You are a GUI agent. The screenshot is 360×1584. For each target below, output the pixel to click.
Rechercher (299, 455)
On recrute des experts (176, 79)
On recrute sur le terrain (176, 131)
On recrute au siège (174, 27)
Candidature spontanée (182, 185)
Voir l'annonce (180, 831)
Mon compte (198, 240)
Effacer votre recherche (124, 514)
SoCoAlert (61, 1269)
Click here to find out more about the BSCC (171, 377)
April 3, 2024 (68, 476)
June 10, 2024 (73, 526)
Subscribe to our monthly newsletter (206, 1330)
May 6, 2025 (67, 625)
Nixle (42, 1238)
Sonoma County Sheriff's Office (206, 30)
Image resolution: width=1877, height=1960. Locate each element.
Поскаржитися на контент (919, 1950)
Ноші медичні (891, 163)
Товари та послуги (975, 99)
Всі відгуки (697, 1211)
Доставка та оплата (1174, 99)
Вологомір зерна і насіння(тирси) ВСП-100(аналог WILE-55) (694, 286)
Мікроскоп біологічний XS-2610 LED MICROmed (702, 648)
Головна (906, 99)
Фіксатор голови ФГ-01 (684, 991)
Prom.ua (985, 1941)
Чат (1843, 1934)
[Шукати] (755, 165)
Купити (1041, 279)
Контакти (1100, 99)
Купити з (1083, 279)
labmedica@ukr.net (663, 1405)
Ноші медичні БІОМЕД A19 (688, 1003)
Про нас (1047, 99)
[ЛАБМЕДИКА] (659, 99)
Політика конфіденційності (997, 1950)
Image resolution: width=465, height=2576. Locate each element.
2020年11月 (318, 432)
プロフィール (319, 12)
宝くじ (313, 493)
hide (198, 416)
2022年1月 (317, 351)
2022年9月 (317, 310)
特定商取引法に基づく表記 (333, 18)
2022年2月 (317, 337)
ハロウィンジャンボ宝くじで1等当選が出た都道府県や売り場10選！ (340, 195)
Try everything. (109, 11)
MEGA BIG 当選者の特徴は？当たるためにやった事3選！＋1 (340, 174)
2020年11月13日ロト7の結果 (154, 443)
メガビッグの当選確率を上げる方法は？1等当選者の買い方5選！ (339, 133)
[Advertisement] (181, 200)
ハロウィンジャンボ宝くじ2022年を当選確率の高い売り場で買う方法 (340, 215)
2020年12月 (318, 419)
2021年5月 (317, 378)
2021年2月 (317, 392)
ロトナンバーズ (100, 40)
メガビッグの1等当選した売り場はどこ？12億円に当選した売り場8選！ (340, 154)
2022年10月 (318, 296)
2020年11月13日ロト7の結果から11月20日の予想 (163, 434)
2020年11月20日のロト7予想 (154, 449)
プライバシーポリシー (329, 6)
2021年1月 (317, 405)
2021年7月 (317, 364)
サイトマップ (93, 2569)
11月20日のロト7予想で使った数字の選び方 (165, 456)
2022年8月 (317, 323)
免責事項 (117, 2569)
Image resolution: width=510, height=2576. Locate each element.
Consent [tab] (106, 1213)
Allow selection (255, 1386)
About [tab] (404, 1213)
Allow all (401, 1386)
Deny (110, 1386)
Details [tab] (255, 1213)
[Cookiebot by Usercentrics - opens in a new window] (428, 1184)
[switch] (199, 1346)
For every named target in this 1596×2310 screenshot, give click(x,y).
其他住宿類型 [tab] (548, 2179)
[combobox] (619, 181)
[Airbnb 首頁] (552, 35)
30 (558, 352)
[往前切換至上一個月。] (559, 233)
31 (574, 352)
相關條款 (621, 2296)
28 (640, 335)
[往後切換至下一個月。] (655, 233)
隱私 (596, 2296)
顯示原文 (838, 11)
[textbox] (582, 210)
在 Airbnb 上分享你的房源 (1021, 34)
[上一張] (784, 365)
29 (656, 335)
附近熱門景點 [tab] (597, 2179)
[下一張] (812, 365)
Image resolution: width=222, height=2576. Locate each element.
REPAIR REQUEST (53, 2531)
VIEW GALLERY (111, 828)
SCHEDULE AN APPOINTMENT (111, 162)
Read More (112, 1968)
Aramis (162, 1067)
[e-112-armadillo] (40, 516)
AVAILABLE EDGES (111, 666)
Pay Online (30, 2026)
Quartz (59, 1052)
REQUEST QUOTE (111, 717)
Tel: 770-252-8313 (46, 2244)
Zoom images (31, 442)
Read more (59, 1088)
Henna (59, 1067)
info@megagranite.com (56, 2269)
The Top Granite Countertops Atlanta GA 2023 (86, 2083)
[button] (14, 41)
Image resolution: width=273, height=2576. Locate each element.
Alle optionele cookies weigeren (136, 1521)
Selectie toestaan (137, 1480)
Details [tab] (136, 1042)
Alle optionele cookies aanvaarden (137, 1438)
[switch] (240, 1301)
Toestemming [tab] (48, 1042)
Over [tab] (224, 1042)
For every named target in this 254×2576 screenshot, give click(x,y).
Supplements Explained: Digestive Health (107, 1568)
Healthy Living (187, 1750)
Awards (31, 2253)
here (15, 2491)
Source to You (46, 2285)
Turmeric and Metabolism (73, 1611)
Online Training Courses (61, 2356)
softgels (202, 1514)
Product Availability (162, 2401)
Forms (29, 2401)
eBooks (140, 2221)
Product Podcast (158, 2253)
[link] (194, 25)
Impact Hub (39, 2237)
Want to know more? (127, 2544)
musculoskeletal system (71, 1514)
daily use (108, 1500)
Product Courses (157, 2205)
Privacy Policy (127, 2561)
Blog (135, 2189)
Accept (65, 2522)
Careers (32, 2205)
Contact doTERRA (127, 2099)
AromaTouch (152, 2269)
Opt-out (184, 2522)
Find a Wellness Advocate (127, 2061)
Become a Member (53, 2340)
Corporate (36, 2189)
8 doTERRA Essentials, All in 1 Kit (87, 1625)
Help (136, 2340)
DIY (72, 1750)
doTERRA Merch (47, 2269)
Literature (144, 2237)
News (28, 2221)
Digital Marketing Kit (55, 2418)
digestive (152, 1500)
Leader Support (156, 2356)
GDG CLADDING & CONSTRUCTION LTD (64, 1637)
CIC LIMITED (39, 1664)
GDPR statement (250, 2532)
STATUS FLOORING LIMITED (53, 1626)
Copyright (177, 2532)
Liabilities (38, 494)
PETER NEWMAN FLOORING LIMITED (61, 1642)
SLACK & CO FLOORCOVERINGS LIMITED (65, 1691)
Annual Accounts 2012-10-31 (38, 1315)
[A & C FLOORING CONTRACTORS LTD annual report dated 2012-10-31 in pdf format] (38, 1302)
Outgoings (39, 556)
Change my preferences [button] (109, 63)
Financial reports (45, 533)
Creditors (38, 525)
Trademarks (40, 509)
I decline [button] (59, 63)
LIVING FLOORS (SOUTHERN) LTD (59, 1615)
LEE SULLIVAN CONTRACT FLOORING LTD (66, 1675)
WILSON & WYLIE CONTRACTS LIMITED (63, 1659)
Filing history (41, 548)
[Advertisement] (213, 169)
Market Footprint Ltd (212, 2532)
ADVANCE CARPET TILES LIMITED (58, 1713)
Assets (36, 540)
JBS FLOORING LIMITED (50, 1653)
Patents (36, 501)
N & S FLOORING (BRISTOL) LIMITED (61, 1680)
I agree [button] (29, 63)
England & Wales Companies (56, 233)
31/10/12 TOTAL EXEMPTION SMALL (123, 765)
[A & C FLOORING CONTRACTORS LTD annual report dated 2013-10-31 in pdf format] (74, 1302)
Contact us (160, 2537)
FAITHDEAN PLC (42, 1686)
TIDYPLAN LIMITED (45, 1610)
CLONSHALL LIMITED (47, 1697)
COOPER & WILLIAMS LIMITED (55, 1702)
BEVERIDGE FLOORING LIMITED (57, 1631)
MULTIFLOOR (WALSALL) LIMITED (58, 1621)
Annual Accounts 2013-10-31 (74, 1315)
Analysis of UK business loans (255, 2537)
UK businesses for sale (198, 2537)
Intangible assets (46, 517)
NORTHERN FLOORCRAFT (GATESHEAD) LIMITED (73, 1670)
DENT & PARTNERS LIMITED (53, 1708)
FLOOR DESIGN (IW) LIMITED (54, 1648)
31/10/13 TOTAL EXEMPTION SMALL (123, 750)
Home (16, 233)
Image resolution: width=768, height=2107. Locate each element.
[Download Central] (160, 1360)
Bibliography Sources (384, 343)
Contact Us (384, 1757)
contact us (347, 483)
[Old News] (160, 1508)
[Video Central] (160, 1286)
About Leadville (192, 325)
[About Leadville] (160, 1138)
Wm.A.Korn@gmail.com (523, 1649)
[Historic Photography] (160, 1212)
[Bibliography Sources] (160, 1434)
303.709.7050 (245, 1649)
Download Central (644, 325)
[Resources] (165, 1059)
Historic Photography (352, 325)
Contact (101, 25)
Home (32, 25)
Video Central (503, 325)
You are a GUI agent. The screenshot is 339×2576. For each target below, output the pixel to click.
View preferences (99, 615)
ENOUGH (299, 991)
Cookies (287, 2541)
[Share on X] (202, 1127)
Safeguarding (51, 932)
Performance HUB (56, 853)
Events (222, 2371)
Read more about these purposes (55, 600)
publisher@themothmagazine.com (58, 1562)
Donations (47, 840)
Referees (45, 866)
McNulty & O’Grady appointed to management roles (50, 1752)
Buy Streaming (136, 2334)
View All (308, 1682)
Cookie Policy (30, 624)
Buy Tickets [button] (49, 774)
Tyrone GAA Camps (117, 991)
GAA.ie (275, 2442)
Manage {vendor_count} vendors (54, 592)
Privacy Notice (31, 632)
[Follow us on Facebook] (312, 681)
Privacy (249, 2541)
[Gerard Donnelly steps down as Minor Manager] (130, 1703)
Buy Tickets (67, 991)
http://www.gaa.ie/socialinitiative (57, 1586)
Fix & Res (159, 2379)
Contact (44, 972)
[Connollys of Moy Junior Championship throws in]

####

_GOAL OF THE EXERCISE_. Among the records, find every line with the word "Product" and copy it.

_EXERCISE ANSWER_.
Product Availability (162, 2401)
Product Podcast (158, 2253)
Product Courses (157, 2205)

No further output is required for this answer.